Chesapeake Energy agreed to sell assets in the southern Marcellus shale play and a portion of the eastern Utica shale play to Southwestern Energy Company for $5.375 billion.

Chesapeake will sell 413,000 net acres and 1,500 wells in northern West Virginia and southern Pennsylvania, with 435 of those wells located in the Marcellus and Utica formations.

Houston-based Southwestern will also acquire related property, plant and equipment at the acreage.

Average net daily production from the properties was 56,000 barrels of oil equivalent in September, consisting of 184,000 cubic feet of gas, 20,000 barrels of natural gas liquids and 5,000 barrels of condensate.
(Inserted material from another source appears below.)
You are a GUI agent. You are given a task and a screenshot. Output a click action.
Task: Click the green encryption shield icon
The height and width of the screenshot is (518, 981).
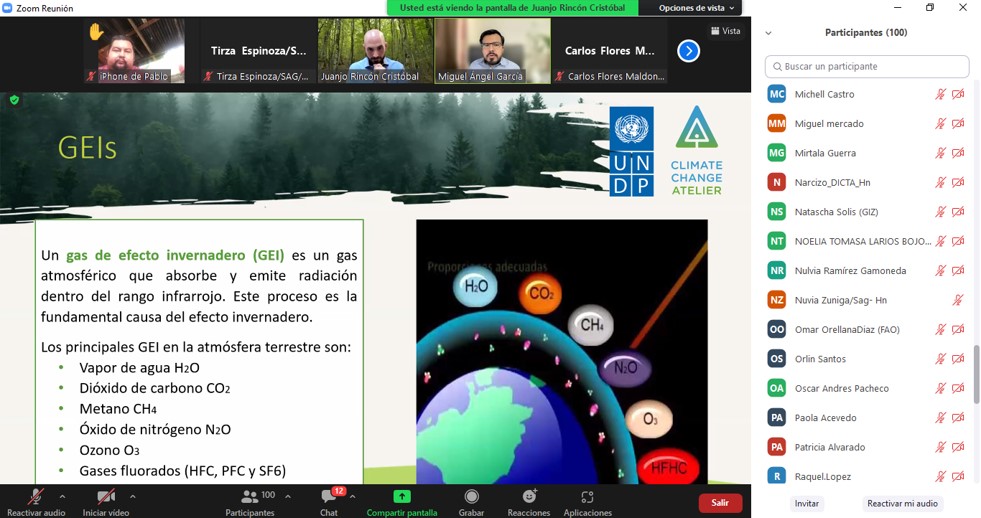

As of December 31, 2013, net proved reserves associated with the properties were 221 million barrels of oil equivalent.

Oklahoma-based Chesapeake said the sale will not impact its expected growth profile or projected 2015 production guidance.

The transaction is expected to close in the fourth quarter of 2014.

“Today’s announcement marks a major step in Chesapeake’s transformation and a dramatic improvement in our financial strength as we seek to maximize value for our shareholders,” Chesapeake’s CEO Doug Lawler said.

Prior to the sale Chesapeake had already sold or spun off about $3 billion in assets including gas fields, pipelines and rigs as the company unwinds deals made by former CEO Aubrey McClendon, Bloomberg said.